Monday 27 September 2010

Where do you come from, little shellfish?

Well, as I looked out at the looming grey sky this morning I reflected in the fact that at around this time last year we were sweltering in a heatwave in Ourense. So I took a look at the weather online and discovered that they’re not having such high temperatures this year. According to the computer they should be around 20°. Mind you that’s better than our 14° and they probably have sunshine as well.

I went on to take a look at the Spanish newspapers online as well. There I found the headline, El pescado gallego pierde su ADN. ADN is Spanish for DNA. Intrigued, I went on to read the article. The journalist described going to a fish market in Cambre, La Coruña, the kind of place that attracts British tourists and their cameras because it has become a rarity in the UK. As most of our fish comes neatly packaged and wrapped in clingfilm we tend to enjoy taking photos of that old-fashioned way of doing things: putting fish on the slab, selecting the specimens you want to buy, having the assistant clean them, scrape the scales off and so on. What’s more we tend to think that all the fish will be completely fresh and, if you’re in Galicia, mostly relatively local.

Now it seems that that last supposition isn’t necessarily correct, especially when it comes to shellfish. The reporter found all the usual suspects but from unusually un-gallego places:

  • nécoras– from Scotland
  • vieiras – from England
  • langostinas – from Saudi Arabia
  • almejas – from Italy
  • pulpo – from Morocco.

EXERCISES TO COMPLETE:
1) In the blog post about Galician shellfish, which country did the vieiras on sale come from?
2) Please continue the blog post about Galician shellfish from the end of its list of where the shellfish came from.
The entries are separate material, unrelated to the blog post about Galician shellfish.

EXTRACTED MATERIAL:
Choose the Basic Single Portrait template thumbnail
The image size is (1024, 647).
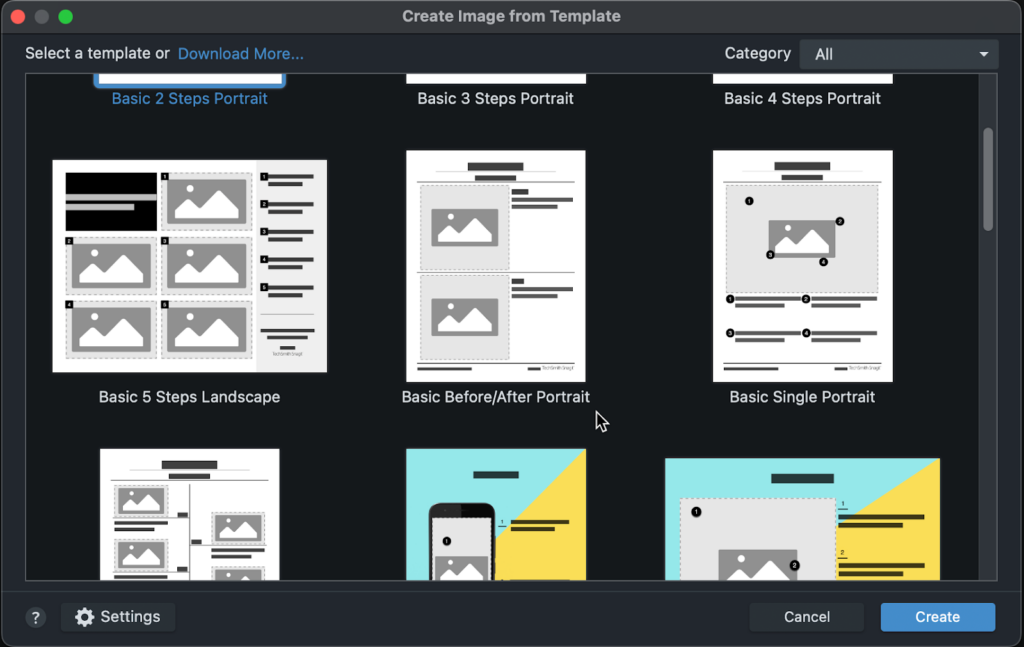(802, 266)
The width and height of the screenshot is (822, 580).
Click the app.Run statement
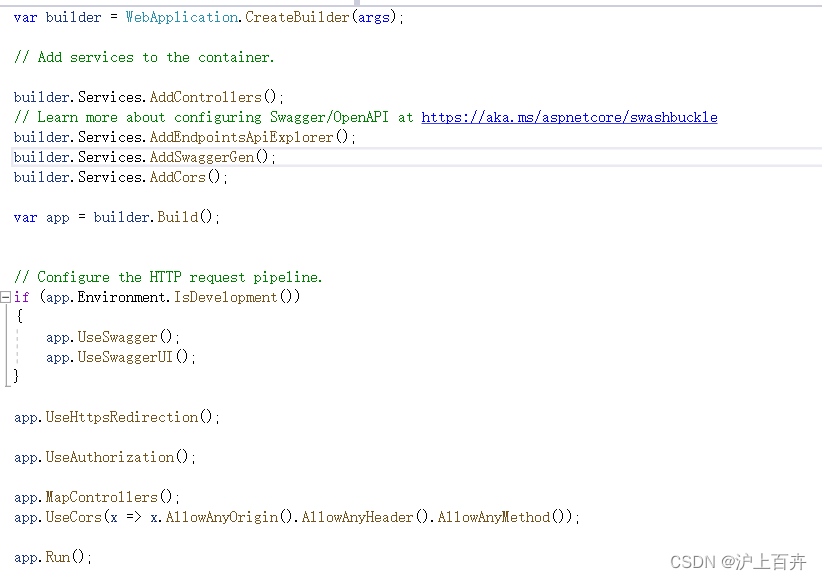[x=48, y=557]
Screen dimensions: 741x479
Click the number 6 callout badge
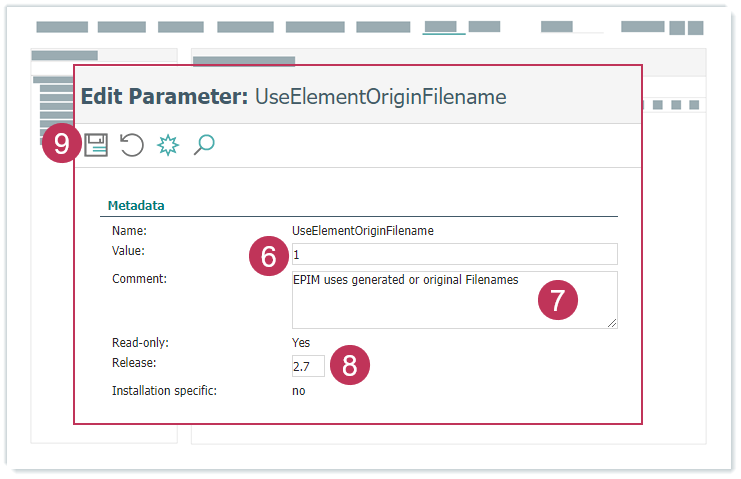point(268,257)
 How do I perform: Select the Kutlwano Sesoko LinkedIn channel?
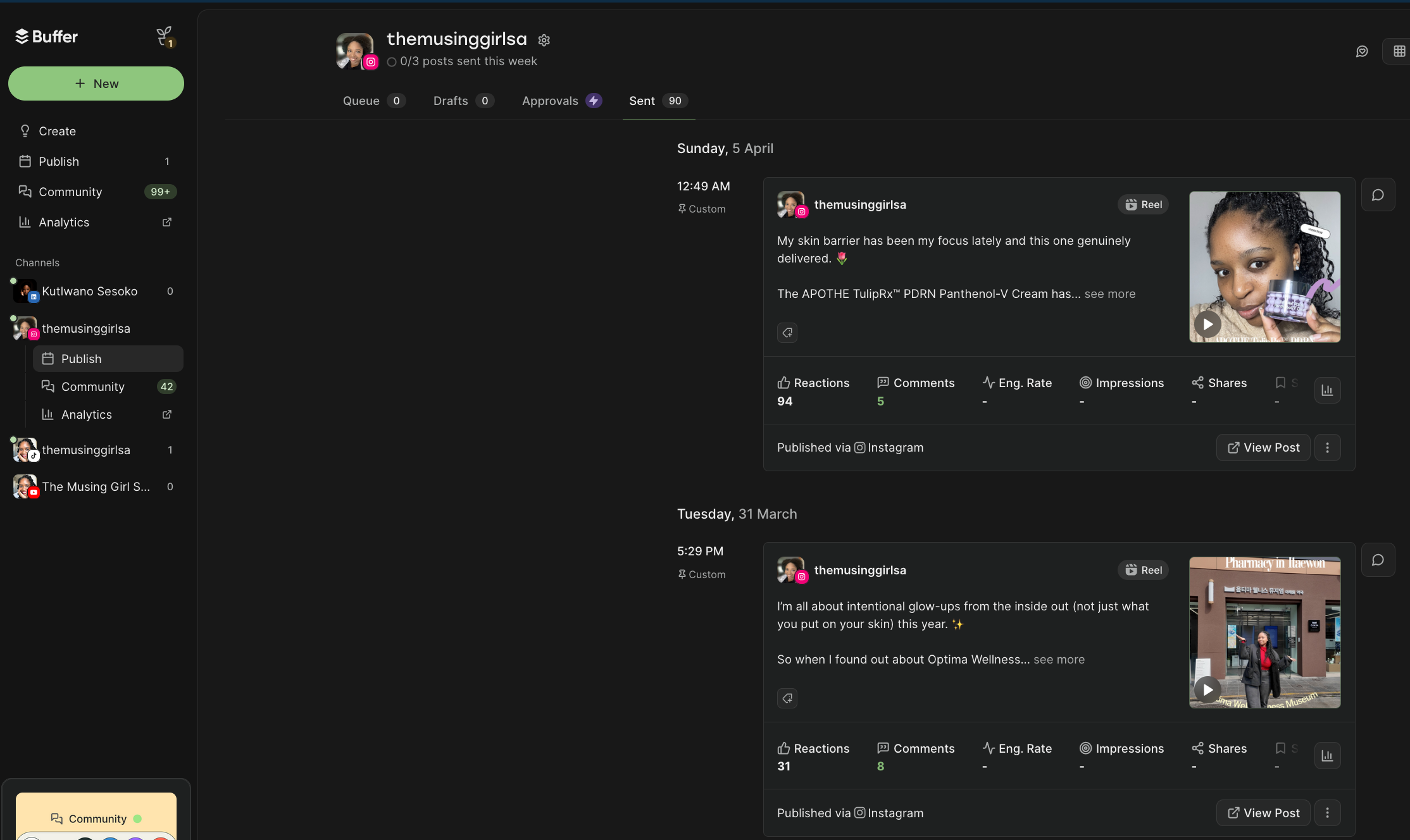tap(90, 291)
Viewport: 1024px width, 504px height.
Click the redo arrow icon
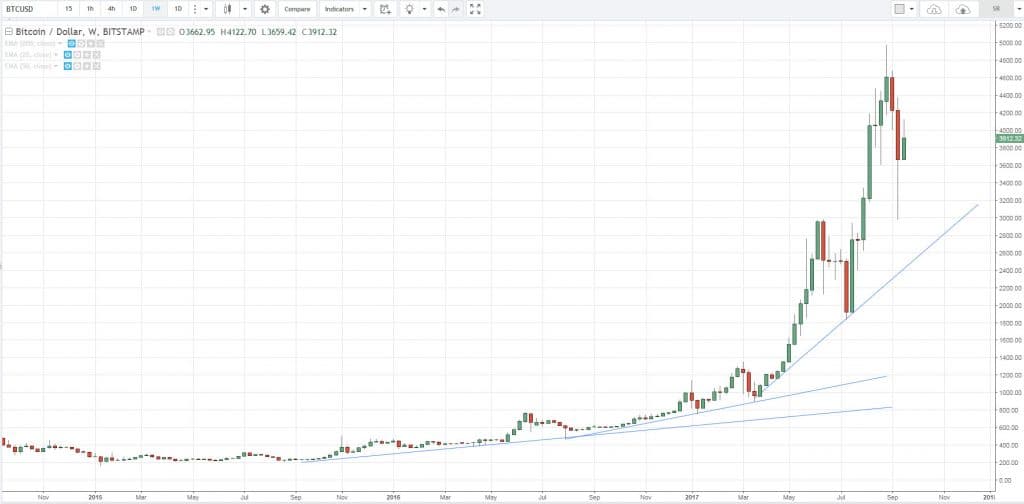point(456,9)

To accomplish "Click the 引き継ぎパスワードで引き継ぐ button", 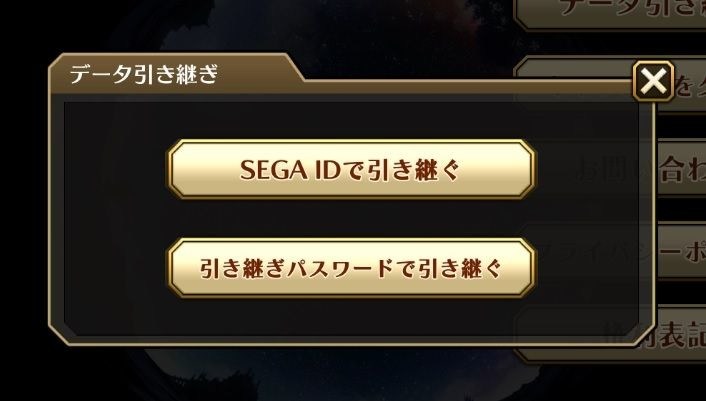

ANSWERS TO THIS EXERCISE:
1) England.

2)
Apparently the stallholders, maybe a little embarrassed, don’t bother putting the label indicating the place of origin if they can avoid it. That bit of the label gets damp and unreadable or is accidentally cut off. One stallholder admitted to putting a label that incorporates the flag of Galicia on produce that she knows is genuinely gallego. The rest she leaves unidentified.

One of the problems is, of course, the price. Much of the genuinely gallego shellfish is snapped up by posh restaurants who can and will pay top prices, prices the average shopper just could not afford. Shellfish from Scotland, despite having to be transported, can work out five times cheaper. Consequently Galicia ends up importing as much fish and shellfish as it exports.

One commentator told the reporter, “se di que o pescado máis fresco de Galicia cómese en Madrid”. And here I was, feeling all nostalgic about the delightful fish restaurants of Galicia. According tot hat report I should go to some exclusive and pricey place in Madrid for the real thing. It’s a good job I still know a few places in Vigo and around, recommended to me by vigueses who claim that the fish served in them is fresh and local.